Search the records for lines that contain the word "computer". Copy them all.

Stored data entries
● ● ● ●

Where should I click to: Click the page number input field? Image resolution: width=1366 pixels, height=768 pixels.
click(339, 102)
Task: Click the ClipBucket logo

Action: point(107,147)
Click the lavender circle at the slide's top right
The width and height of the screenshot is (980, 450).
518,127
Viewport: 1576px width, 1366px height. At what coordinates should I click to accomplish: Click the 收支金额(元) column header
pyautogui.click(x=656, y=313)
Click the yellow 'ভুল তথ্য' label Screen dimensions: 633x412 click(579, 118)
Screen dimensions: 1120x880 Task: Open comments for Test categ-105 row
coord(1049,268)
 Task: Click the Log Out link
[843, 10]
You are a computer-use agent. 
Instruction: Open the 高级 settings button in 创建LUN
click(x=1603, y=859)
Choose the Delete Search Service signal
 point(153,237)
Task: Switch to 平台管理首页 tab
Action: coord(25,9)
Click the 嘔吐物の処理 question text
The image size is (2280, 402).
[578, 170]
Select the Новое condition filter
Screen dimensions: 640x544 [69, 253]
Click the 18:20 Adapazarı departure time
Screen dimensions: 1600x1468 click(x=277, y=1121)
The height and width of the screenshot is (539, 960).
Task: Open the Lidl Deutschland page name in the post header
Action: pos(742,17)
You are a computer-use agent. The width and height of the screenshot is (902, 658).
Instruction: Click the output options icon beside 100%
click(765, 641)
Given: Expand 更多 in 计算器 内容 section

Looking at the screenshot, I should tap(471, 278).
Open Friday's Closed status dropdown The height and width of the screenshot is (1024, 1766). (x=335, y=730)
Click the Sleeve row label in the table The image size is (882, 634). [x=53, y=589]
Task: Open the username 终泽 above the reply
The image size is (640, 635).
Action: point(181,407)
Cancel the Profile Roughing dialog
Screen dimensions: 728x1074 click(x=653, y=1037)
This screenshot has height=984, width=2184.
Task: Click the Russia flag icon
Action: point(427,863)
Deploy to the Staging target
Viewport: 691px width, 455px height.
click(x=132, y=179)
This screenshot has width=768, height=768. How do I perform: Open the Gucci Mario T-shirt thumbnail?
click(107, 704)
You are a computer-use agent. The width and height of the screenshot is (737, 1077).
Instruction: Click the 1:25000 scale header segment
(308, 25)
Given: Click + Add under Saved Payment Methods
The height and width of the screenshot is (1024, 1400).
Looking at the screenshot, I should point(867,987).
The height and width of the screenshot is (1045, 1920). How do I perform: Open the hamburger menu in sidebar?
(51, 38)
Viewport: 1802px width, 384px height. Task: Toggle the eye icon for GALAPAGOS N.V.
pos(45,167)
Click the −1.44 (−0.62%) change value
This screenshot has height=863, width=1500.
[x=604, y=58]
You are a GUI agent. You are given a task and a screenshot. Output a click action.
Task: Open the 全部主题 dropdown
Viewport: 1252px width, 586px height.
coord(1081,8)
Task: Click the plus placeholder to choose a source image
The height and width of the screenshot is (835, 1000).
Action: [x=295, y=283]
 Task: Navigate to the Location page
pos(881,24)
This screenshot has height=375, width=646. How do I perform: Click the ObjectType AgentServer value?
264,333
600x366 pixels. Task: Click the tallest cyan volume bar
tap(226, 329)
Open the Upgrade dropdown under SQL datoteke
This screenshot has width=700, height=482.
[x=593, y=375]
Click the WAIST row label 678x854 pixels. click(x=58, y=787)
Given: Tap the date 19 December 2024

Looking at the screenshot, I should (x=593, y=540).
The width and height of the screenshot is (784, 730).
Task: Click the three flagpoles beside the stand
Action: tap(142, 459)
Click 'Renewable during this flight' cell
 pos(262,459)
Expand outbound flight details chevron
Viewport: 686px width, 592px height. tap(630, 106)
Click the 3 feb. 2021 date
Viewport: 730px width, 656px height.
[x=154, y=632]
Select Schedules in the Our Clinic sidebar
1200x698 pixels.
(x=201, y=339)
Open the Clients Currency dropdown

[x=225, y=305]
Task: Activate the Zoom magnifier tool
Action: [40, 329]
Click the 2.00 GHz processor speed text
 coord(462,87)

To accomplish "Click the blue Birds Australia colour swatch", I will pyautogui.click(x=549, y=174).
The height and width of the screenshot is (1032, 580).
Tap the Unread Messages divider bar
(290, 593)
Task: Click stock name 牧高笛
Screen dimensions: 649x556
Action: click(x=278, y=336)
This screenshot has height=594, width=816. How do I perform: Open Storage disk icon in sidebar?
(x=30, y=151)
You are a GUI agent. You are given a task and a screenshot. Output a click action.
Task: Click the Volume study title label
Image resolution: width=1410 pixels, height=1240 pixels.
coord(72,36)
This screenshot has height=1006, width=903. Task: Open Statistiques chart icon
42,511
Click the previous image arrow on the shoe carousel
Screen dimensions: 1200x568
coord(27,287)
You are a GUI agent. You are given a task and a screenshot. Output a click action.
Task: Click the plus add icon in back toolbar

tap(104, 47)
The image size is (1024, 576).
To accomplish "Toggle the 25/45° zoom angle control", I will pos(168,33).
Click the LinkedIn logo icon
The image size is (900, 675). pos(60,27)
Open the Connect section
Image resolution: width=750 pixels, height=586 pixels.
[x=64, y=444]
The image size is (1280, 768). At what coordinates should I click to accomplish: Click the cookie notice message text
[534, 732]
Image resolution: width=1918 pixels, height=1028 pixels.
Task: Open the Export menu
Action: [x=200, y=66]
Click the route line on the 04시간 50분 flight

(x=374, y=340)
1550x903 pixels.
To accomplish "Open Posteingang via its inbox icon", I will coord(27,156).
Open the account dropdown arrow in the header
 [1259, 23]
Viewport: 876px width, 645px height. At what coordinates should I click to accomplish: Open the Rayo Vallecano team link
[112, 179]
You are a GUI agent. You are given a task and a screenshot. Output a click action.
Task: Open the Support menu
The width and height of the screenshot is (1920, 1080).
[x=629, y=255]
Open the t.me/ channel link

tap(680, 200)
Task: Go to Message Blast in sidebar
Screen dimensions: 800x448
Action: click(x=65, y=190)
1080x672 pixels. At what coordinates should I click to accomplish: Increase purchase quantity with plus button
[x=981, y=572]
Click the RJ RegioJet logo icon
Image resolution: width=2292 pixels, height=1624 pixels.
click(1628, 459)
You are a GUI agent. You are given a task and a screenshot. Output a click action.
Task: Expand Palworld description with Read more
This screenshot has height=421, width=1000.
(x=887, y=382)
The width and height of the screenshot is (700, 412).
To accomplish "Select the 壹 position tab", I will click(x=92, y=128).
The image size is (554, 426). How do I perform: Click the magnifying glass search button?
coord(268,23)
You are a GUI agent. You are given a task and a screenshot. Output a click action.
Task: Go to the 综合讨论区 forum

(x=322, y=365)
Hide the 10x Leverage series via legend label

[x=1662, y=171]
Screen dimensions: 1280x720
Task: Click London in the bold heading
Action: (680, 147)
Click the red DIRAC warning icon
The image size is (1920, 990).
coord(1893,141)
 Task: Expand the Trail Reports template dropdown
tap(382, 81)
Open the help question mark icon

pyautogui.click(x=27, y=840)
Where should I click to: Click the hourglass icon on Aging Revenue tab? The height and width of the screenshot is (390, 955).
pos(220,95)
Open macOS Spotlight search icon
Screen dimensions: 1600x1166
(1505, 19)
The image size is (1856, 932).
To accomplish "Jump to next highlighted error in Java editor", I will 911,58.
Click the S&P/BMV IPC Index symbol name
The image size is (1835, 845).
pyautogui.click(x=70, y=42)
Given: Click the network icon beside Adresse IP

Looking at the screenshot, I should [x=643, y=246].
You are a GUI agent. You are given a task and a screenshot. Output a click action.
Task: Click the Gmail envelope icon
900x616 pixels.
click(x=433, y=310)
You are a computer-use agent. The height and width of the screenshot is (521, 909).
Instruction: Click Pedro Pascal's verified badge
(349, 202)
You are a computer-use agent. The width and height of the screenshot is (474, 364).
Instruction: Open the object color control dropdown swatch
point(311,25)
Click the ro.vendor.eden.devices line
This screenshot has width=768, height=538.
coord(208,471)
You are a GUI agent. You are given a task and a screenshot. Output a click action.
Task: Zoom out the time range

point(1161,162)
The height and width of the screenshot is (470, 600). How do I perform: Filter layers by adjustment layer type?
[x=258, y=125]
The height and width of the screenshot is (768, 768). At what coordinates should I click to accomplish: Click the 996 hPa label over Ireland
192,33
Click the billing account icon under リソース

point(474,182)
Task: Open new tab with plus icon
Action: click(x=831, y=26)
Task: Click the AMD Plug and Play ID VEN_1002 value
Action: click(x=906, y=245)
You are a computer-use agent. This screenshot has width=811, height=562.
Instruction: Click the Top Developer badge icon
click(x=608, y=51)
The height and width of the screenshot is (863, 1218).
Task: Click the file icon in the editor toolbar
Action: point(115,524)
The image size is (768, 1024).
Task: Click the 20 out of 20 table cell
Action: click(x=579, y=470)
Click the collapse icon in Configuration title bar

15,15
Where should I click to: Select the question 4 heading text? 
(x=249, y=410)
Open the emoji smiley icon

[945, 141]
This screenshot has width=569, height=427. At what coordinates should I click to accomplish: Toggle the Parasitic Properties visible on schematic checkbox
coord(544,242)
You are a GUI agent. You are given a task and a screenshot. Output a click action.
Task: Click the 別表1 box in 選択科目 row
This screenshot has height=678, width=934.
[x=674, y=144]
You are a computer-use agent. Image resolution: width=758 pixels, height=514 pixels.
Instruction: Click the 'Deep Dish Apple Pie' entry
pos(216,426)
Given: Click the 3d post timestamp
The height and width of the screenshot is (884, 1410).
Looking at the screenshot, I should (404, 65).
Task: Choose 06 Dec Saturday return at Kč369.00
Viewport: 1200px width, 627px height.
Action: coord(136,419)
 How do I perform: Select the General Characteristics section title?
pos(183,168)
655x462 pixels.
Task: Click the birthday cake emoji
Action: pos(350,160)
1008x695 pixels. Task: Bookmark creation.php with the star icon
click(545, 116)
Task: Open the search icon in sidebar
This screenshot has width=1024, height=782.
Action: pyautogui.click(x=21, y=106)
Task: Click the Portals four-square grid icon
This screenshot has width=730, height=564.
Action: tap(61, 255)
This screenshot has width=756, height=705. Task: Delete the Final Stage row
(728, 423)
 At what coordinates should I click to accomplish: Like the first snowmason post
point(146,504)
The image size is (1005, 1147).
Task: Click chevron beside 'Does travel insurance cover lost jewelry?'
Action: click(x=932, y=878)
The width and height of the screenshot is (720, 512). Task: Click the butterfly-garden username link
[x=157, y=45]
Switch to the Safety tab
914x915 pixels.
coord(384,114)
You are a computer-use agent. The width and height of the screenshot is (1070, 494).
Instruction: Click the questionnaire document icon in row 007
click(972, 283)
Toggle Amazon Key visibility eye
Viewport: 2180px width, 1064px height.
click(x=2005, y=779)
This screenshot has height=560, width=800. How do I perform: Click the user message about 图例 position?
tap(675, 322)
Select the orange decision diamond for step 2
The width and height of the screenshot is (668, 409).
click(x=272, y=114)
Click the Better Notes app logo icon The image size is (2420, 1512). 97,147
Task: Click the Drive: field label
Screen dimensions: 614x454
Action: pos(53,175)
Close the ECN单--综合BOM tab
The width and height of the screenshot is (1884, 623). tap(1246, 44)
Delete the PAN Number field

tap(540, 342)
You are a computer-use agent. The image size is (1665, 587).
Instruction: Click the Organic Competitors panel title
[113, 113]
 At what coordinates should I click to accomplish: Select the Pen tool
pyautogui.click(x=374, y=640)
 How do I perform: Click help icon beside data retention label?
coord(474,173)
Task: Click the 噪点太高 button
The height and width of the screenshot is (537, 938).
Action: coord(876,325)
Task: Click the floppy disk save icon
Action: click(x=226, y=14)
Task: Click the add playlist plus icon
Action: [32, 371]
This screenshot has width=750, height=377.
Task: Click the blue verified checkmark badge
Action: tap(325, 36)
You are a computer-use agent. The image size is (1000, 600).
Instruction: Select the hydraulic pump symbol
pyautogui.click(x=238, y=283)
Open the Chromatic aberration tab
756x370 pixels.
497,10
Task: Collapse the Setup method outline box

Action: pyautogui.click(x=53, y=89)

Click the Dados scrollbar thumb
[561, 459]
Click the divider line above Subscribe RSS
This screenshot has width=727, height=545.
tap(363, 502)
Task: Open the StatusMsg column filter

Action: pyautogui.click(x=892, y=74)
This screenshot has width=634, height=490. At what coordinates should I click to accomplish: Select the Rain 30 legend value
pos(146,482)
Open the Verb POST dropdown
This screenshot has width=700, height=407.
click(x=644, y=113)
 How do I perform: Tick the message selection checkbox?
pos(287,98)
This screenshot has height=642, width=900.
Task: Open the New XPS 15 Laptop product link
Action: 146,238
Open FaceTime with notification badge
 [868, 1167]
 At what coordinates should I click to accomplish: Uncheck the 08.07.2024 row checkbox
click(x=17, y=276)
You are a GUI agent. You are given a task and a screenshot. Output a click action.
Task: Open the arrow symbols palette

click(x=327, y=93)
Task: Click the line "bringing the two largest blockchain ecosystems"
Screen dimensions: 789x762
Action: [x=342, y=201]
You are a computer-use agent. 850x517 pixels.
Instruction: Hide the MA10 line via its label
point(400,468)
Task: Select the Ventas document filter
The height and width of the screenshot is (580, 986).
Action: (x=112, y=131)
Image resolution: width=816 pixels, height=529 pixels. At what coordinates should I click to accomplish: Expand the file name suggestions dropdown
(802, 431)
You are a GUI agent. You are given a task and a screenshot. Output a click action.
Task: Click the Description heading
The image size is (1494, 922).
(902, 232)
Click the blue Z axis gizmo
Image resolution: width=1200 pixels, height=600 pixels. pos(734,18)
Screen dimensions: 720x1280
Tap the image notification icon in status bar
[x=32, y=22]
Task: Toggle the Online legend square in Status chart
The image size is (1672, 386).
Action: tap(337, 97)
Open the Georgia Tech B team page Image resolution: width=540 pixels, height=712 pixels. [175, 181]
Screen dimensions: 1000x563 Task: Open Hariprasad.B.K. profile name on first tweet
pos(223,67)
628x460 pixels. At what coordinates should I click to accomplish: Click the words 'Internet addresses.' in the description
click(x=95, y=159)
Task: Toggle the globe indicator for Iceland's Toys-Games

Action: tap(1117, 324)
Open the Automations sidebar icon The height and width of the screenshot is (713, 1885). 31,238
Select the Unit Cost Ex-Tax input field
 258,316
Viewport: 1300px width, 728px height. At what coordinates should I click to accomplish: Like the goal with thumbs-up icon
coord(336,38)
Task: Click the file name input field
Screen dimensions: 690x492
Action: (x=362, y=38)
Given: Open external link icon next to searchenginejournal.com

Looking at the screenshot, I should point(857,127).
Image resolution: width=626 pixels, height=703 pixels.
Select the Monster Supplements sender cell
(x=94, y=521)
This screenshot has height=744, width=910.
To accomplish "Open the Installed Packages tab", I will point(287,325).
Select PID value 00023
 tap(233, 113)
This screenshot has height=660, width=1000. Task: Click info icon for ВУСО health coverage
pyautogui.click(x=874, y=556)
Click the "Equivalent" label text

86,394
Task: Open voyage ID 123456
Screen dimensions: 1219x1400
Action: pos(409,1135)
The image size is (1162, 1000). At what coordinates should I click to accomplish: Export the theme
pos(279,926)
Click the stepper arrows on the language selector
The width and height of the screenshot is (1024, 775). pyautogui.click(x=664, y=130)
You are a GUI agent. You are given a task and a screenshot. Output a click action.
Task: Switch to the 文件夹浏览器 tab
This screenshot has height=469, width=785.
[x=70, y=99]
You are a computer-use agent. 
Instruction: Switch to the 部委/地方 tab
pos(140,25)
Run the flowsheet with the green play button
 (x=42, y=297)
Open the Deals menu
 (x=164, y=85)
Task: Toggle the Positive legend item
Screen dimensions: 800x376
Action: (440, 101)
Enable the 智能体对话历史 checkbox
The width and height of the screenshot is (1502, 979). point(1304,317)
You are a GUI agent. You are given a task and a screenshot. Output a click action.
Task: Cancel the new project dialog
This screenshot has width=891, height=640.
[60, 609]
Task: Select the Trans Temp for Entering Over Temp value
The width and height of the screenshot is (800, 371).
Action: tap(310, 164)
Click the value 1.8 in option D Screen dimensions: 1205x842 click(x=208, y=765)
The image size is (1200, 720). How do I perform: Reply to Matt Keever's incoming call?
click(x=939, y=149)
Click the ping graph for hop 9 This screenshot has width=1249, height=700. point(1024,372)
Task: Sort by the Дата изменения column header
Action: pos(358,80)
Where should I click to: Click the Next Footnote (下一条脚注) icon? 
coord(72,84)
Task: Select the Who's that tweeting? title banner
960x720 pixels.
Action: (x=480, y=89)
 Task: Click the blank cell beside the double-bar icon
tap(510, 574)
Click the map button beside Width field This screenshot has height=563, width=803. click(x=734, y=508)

● ● ● ●

▸ **Answer to the problem**:
You are a computer-use agent. 
You are a computer-use agent. The width and height of the screenshot is (902, 658).
You are a computer-use agent. The width and height of the screenshot is (737, 1077).
You are a computer-use agent. The height and width of the screenshot is (521, 909).
You are a computer-use agent. The width and height of the screenshot is (474, 364).
You are a computer-use agent. This screenshot has width=811, height=562.
You are a computer-use agent. Image resolution: width=758 pixels, height=514 pixels.
You are a computer-use agent. The width and height of the screenshot is (1070, 494).
You are a computer-use agent. The image size is (1665, 587).
You are a computer-use agent. The image size is (1000, 600).
You are a computer-use agent. 850x517 pixels.
You are a computer-use agent. 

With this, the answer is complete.